Data shown -
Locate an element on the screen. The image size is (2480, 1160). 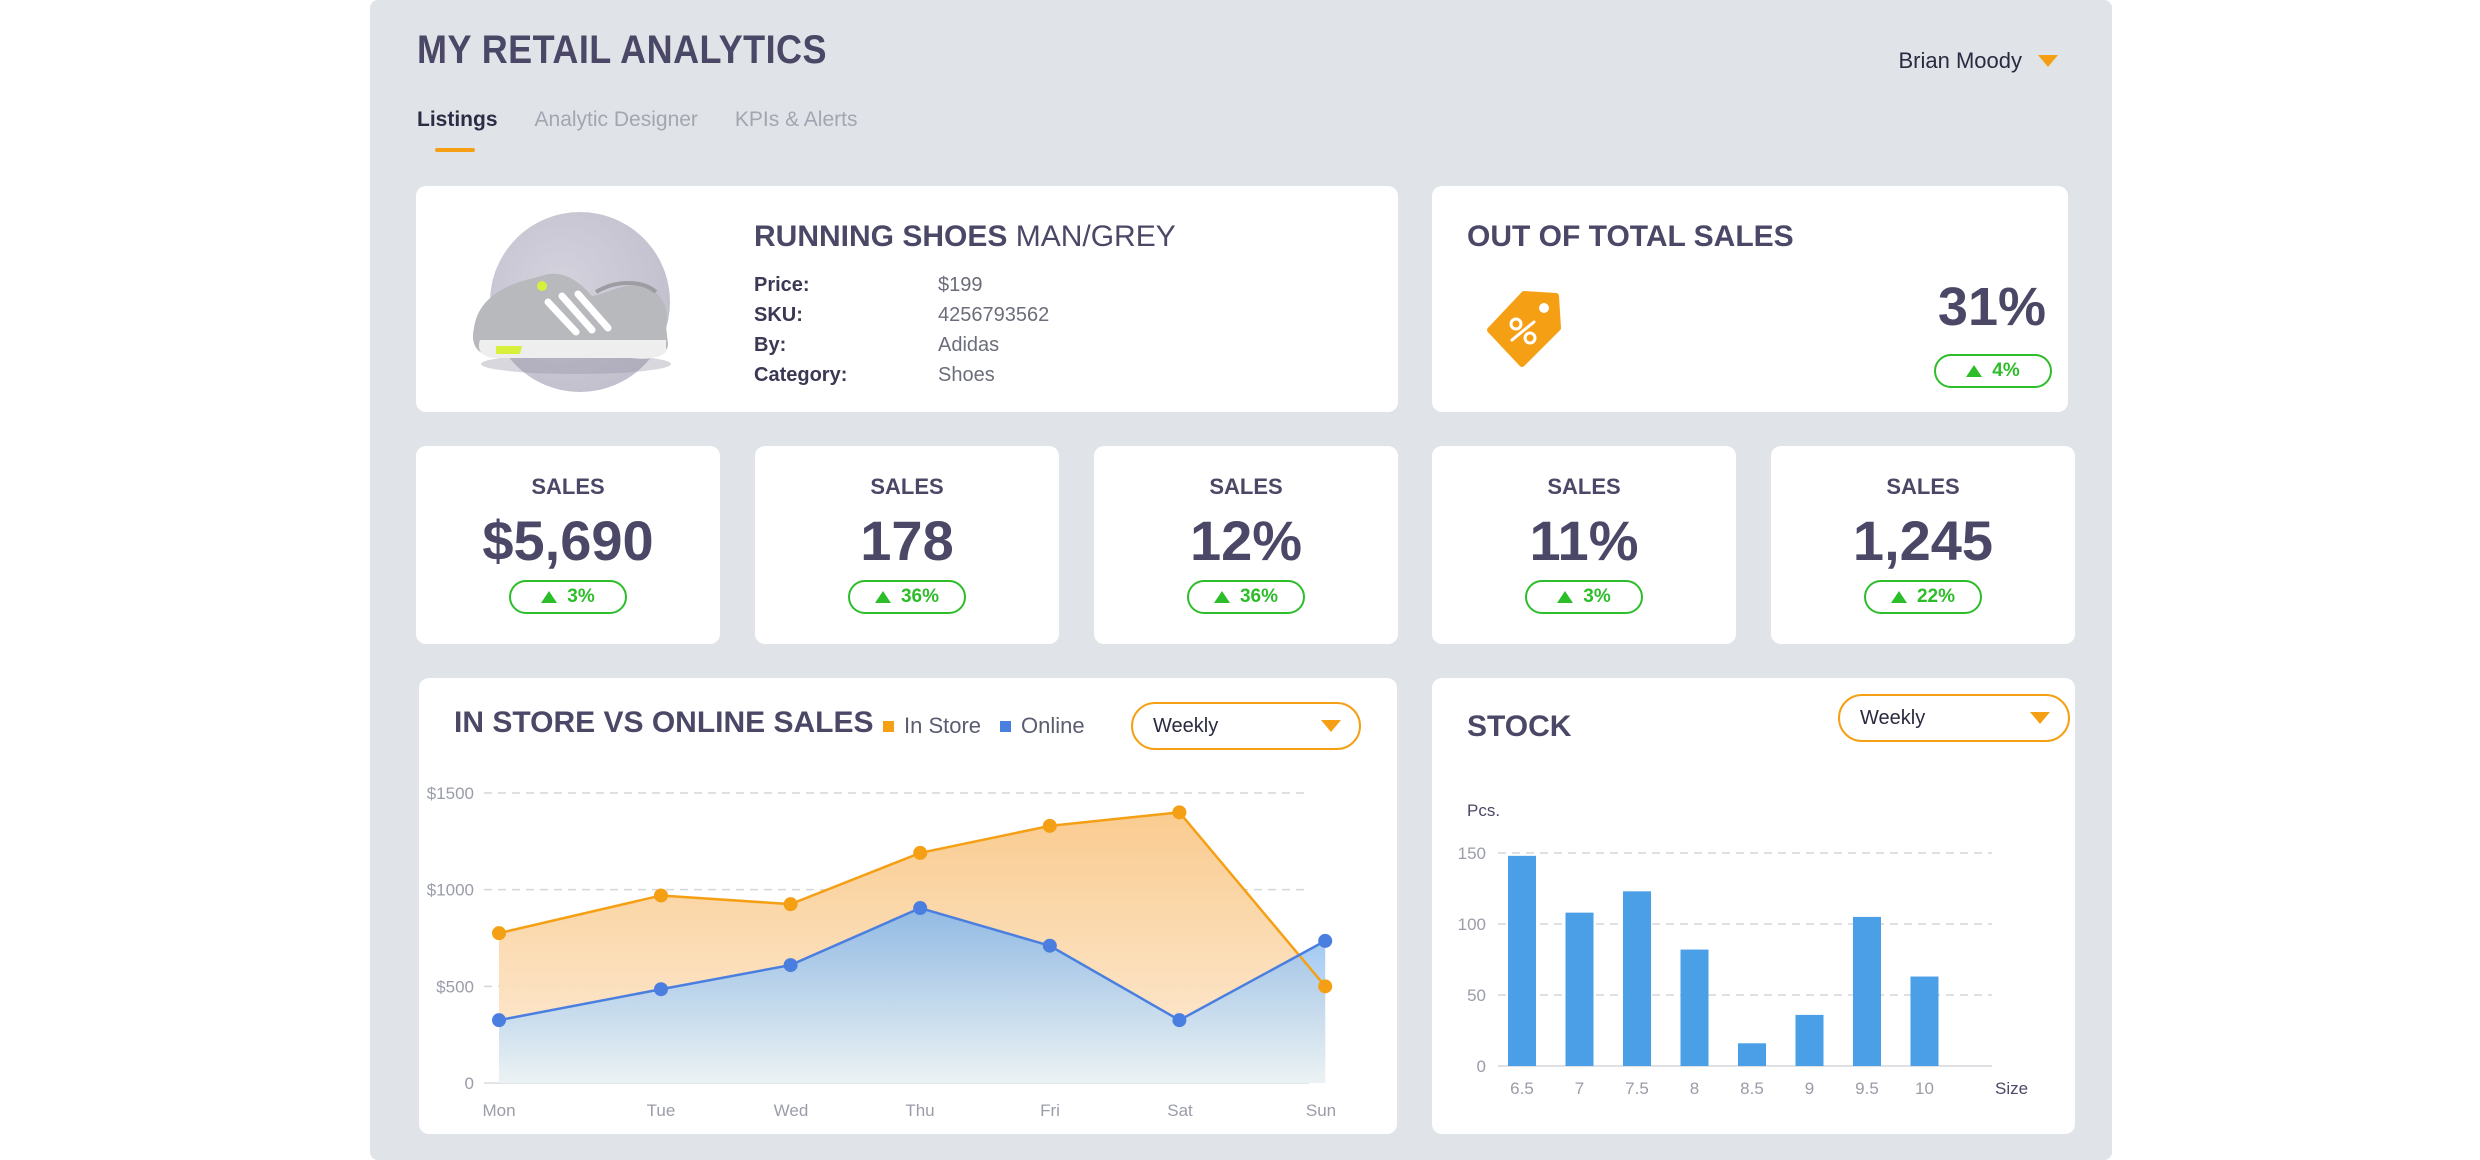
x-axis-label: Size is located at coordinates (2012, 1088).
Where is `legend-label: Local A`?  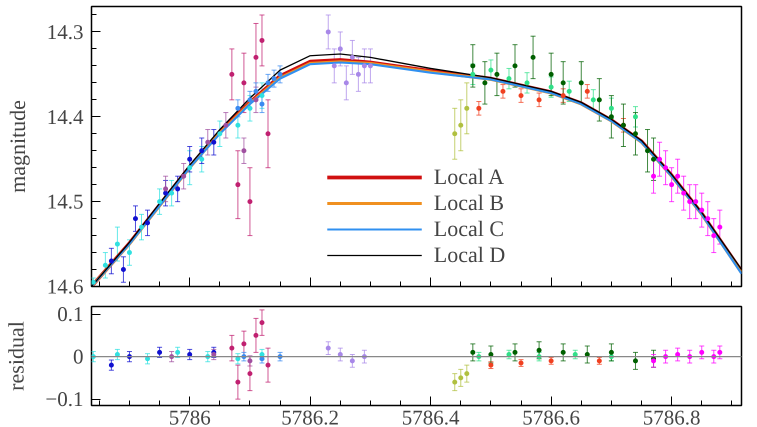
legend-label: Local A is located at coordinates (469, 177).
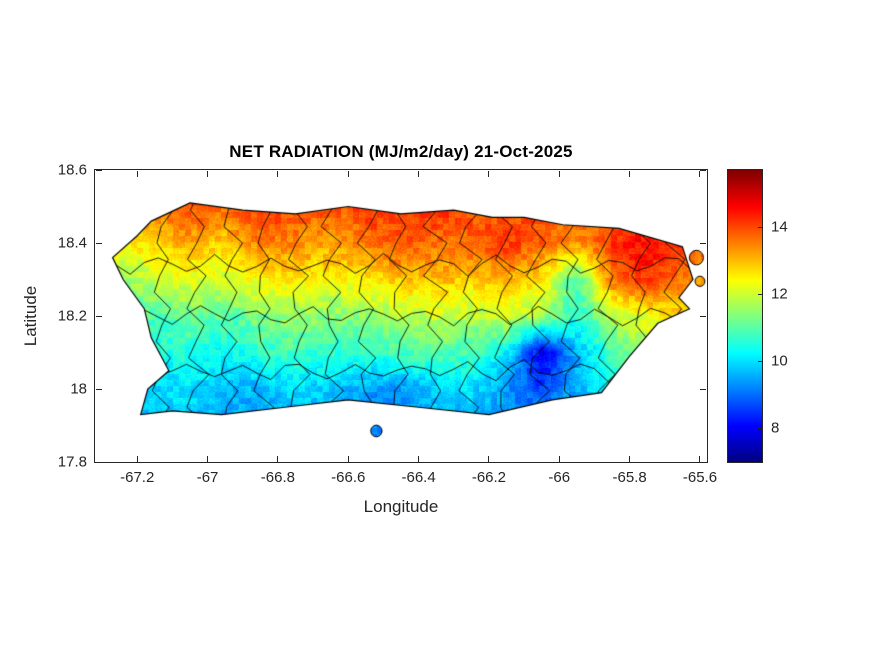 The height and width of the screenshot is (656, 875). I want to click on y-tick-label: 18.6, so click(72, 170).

--

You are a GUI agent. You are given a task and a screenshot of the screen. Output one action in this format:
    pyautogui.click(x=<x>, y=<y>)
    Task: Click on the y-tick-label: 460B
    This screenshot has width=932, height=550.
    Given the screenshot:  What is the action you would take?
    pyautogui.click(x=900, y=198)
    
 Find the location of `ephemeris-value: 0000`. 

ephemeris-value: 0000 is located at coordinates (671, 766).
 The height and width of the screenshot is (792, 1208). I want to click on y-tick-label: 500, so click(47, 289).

* * *

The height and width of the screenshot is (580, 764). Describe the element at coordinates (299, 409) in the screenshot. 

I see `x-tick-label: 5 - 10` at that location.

Work to be completed - Echo the entries word for word, starting at the line containing "You are a GUI" and ending at the line containing "pyautogui.click(x=900, y=198)".

Solution to this exercise -
You are a GUI agent. You are given a task and a screenshot of the screen. Output one action in this format:
    pyautogui.click(x=<x>, y=<y>)
    Task: Click on the y-tick-label: 460B
    This screenshot has width=932, height=550.
    Given the screenshot:  What is the action you would take?
    pyautogui.click(x=900, y=198)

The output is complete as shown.